EXERCISE BRIEF: Find each line below that contains the word "segment", matching case exactly, and copy those lines out in full.

==============================

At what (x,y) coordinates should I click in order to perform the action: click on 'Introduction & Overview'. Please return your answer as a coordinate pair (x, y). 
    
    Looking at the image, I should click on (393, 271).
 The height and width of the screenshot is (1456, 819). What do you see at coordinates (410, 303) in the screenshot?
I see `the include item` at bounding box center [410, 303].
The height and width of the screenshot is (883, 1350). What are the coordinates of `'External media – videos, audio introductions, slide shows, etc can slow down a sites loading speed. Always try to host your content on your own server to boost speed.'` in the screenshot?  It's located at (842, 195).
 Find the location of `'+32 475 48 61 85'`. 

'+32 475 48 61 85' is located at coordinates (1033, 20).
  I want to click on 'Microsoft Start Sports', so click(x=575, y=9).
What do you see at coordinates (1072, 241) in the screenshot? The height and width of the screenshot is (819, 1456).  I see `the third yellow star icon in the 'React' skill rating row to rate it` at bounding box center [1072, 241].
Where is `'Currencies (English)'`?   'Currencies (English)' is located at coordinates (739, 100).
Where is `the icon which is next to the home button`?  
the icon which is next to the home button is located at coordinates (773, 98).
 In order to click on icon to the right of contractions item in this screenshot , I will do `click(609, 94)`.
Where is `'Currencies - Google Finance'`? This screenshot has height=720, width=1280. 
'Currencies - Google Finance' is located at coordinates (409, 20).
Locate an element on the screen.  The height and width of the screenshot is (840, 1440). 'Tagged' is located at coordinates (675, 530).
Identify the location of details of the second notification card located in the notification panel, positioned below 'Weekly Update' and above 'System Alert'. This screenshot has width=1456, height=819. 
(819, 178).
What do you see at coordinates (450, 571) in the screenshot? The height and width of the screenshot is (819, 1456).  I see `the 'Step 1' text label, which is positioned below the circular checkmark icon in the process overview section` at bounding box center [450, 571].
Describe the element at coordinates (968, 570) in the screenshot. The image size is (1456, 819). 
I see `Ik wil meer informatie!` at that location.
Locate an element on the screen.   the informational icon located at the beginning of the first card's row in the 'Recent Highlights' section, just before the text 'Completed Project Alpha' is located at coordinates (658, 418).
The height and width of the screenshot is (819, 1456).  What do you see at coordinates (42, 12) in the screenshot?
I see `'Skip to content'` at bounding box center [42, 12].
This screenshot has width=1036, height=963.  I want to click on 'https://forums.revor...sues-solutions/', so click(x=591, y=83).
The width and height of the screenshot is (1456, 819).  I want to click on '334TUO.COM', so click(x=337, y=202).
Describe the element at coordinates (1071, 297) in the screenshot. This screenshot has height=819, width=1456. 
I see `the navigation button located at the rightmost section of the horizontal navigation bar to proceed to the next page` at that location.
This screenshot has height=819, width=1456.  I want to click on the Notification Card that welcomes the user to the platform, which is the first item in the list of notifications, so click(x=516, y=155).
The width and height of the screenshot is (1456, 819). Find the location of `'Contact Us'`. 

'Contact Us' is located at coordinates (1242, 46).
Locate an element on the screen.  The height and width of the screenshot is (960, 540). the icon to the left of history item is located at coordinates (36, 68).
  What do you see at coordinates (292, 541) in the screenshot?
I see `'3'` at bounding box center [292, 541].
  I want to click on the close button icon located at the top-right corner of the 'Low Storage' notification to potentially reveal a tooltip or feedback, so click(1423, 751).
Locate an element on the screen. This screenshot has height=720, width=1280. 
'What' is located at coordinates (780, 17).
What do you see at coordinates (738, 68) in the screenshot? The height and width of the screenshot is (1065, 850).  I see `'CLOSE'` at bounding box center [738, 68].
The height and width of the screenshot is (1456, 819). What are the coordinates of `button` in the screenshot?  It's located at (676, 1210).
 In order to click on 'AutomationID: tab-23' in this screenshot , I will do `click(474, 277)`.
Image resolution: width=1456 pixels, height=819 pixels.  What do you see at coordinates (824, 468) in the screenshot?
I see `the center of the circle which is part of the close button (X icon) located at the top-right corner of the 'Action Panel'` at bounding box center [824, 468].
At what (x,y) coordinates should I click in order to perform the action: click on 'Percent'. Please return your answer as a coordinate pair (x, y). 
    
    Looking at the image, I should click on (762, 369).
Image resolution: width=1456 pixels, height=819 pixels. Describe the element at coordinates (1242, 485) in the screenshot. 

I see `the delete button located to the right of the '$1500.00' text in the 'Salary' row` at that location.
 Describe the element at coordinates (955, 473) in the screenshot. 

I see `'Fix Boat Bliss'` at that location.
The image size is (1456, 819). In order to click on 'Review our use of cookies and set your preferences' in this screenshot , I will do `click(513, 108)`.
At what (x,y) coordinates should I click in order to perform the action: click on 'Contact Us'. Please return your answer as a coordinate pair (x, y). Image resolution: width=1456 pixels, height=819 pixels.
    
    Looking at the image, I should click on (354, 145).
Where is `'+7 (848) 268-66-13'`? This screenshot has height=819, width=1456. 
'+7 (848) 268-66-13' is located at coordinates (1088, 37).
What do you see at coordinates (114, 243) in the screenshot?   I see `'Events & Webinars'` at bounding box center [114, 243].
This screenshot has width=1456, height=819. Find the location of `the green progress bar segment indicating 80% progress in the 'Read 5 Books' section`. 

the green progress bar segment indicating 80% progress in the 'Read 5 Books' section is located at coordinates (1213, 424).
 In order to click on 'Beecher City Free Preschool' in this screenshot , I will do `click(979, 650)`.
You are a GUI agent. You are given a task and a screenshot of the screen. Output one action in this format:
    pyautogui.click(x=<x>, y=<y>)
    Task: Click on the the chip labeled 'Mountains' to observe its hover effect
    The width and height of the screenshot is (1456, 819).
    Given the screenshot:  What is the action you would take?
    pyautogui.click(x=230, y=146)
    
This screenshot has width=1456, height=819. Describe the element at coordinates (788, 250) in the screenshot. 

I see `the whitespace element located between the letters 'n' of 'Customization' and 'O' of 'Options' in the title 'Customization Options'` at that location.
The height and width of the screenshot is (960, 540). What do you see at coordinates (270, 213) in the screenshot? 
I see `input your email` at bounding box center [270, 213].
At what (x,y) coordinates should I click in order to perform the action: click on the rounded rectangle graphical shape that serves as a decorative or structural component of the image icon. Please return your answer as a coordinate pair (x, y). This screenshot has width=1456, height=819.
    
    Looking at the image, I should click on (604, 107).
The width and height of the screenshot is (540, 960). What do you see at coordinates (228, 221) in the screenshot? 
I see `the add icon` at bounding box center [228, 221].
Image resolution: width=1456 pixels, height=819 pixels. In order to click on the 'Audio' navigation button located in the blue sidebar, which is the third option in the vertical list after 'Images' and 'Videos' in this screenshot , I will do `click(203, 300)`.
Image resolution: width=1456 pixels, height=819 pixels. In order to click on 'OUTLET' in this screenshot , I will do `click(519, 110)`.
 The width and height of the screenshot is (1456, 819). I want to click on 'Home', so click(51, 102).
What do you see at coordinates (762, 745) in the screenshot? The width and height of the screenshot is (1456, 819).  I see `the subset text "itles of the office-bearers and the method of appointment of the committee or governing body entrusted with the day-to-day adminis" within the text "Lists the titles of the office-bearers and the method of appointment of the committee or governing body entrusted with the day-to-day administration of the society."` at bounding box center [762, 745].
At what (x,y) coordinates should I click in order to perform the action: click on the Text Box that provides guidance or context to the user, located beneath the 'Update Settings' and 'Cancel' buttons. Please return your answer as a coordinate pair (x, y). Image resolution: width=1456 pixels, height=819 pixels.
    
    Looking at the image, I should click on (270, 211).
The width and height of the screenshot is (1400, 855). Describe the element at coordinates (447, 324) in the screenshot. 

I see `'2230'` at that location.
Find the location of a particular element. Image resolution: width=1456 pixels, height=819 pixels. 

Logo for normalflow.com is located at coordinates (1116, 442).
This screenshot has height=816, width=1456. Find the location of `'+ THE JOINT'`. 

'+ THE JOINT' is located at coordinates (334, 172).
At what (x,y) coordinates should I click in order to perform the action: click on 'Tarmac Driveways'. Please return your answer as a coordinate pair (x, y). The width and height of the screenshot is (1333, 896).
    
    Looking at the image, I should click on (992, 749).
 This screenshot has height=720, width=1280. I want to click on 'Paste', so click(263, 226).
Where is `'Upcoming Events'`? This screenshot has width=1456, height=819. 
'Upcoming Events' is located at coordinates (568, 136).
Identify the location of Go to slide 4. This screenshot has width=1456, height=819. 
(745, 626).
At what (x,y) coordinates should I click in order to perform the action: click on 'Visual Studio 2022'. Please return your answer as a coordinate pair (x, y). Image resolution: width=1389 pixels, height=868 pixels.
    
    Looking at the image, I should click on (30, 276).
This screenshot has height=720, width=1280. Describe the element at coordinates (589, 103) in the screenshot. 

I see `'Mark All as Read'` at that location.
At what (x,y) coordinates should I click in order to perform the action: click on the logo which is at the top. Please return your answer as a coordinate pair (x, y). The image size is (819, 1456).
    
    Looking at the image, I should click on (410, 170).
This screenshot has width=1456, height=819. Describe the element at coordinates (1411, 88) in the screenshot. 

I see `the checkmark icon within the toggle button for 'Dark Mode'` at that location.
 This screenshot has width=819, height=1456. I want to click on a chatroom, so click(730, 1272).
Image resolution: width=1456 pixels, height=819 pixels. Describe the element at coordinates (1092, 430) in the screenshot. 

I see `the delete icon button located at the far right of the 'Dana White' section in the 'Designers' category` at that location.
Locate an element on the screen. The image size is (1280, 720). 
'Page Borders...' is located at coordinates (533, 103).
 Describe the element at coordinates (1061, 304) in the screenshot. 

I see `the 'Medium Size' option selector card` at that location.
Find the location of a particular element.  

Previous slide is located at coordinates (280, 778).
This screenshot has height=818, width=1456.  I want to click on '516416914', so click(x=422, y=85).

==============================

THE RESPONSE:
This screenshot has width=1456, height=819. Find the location of `the green progress bar segment indicating 80% progress in the 'Read 5 Books' section`. 
the green progress bar segment indicating 80% progress in the 'Read 5 Books' section is located at coordinates (1213, 424).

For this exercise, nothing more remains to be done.